The long-dreaded “shadow inventory” backlog of foreclosures is clearing up to open the way for loan modifications and short sale alternatives, according to the DBRS Inc. U.S. Residential Mortgage Servicing Review and 2013 Outlook.
As a result, according to DBRS senior vice president, operational risk, Kathleen Tillwitz, the nonconforming market may start to return “albeit at a slow pace.”
DBRS finds foreclosure filings and completed foreclosures are expected to decline in 2013.
Contributing factors, Tillwitz said, include continued high unemployment rates, strict borrower credit underwriting standards that limit new originations and help keep home prices deflated.

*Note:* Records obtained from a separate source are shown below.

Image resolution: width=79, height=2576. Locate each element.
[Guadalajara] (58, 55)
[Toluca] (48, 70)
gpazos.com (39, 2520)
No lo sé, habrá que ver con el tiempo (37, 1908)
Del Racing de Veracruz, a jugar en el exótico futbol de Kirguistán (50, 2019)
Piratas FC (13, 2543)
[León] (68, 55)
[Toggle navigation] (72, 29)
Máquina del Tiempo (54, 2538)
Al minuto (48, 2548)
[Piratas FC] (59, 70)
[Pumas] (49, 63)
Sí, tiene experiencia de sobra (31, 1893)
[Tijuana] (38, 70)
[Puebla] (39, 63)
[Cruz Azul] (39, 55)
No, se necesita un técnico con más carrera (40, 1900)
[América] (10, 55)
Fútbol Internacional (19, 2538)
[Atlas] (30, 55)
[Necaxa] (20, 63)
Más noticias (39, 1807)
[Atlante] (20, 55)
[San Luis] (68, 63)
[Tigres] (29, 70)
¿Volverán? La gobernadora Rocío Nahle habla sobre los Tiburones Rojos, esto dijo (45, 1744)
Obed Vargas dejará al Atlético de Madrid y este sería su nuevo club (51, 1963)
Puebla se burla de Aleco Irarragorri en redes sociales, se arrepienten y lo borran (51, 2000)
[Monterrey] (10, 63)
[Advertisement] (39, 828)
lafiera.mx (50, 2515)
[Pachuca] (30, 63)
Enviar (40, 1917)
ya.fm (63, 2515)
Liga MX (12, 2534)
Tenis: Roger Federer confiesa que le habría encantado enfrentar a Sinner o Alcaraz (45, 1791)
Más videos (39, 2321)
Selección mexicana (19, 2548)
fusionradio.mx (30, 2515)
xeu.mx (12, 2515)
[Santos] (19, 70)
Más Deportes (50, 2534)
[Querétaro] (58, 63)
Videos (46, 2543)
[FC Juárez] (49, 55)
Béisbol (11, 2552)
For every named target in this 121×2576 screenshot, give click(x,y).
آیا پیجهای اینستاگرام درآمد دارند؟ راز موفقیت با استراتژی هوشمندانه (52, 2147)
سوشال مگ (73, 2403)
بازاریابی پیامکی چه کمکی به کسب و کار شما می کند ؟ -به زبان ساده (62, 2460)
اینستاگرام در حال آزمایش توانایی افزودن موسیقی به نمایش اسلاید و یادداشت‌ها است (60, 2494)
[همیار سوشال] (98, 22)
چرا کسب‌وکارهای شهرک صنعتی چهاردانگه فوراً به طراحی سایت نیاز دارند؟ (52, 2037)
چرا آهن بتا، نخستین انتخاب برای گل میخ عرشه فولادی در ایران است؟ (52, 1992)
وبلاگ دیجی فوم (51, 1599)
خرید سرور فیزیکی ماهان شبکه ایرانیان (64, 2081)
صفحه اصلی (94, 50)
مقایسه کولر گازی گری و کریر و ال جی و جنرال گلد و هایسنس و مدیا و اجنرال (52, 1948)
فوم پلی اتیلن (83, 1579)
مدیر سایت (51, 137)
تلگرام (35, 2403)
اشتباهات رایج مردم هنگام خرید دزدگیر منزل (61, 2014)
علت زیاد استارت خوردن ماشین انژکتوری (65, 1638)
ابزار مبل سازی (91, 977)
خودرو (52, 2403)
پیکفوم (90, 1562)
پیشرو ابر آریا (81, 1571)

At the same time, she notes, these market developments will continue to keep losses from securitized residential mortgage loans at high levels, along with real estate owned inventory losses due to deep discount sales that cause “writedowns in transactions particularly the subordinate tranches.”
In addition, Tillwitz said, the issuance of the final Consumer Financial Protection Bureau rules “alleviates ambiguity for servicers” and could bring “much needed reform to the servicing industry.”
Since many of the items outlined in the rules have been in draft form for quite some time many mortgage loan servicers have already adopted the changes into their servicing operations, Tillwitz argues, now “servicers are well poised for growth,” as they continue efforts to prevent foreclosures and stimulate the housing market in 2013.
Furthermore, tighter mortgage loan underwriting standards issued by the CFPB that make it more difficult for borrowers to purchase or refinance make renting a more attractive alternative and will further boost private investor interest in REO-to-rent properties, she said.